*Working data*
- Opening Delimiter -

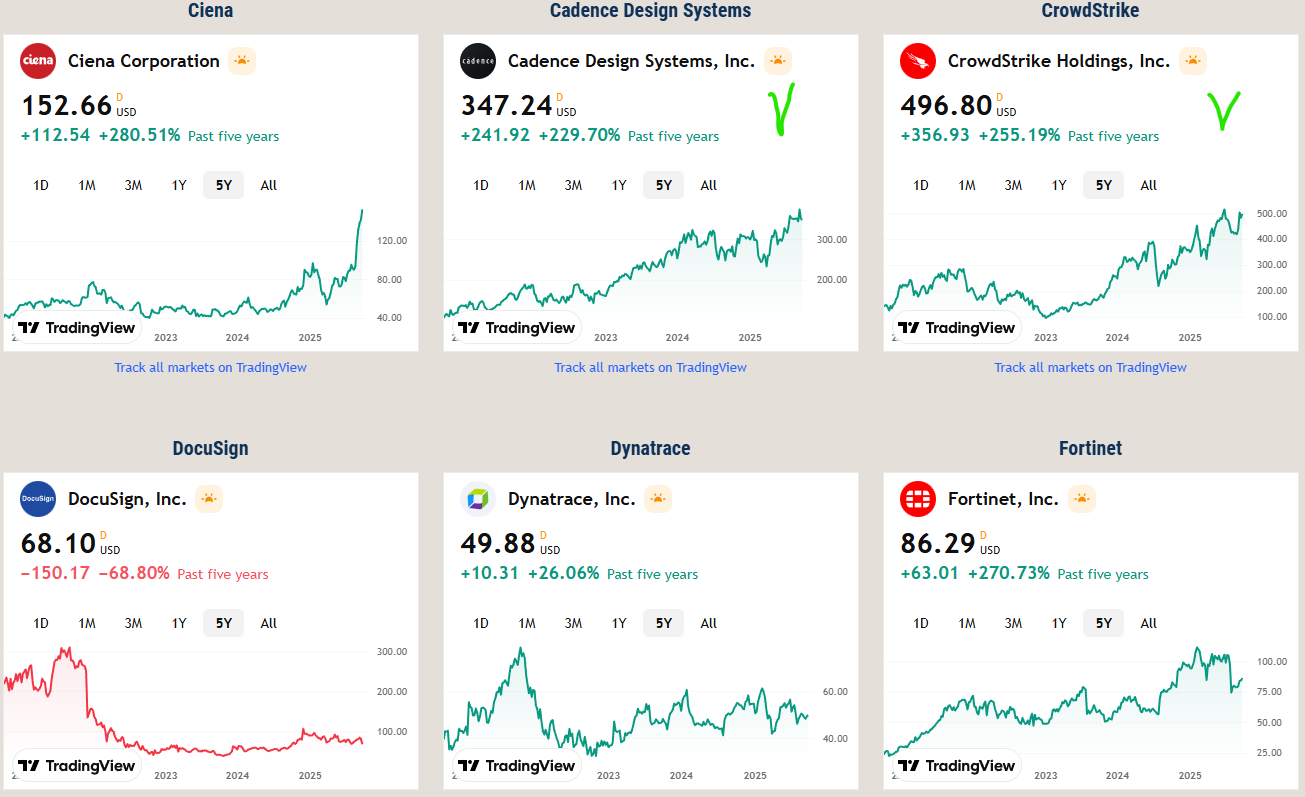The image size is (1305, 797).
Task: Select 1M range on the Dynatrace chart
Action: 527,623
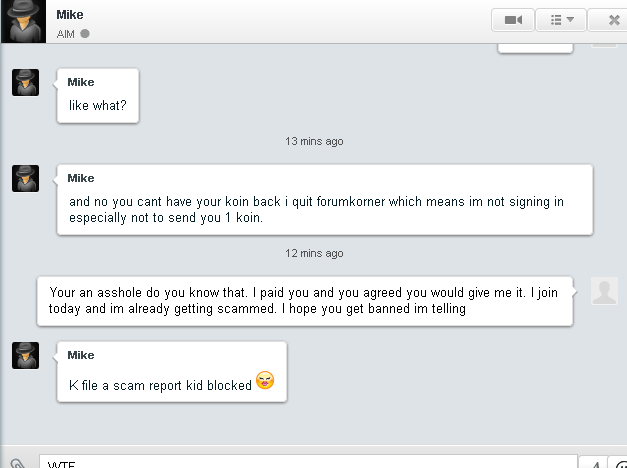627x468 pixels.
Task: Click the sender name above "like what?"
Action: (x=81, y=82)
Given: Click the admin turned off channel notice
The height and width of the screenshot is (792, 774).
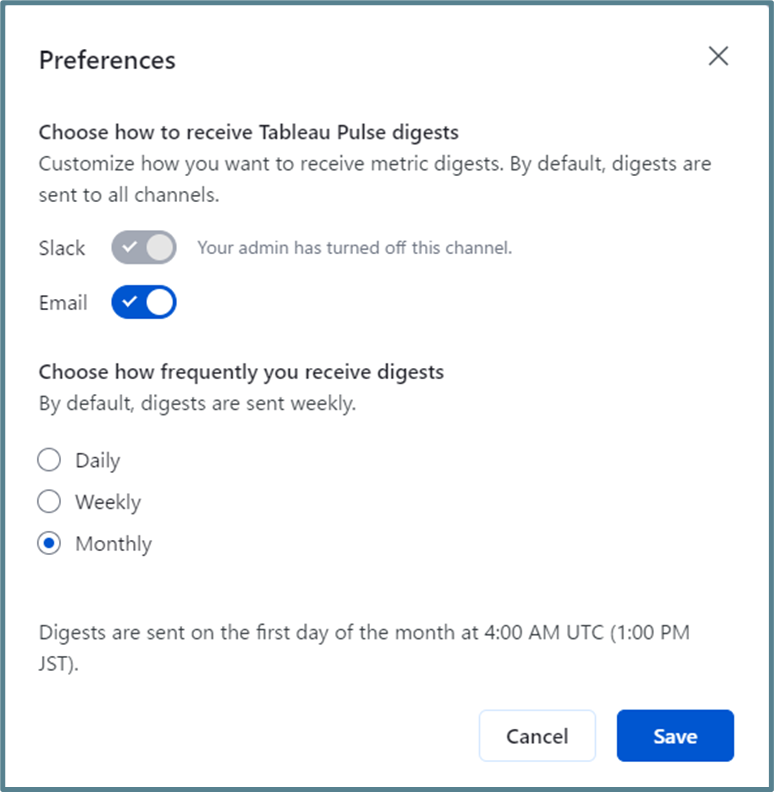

- Closing Delimiter -

*Assignment*
Each line from the one with "Given: Click the" to the last line of the listing should be returned exactly, both ends included, and no picture with them.

*Answer to the exercise*
Given: Click the admin turned off channel notice
The height and width of the screenshot is (792, 774).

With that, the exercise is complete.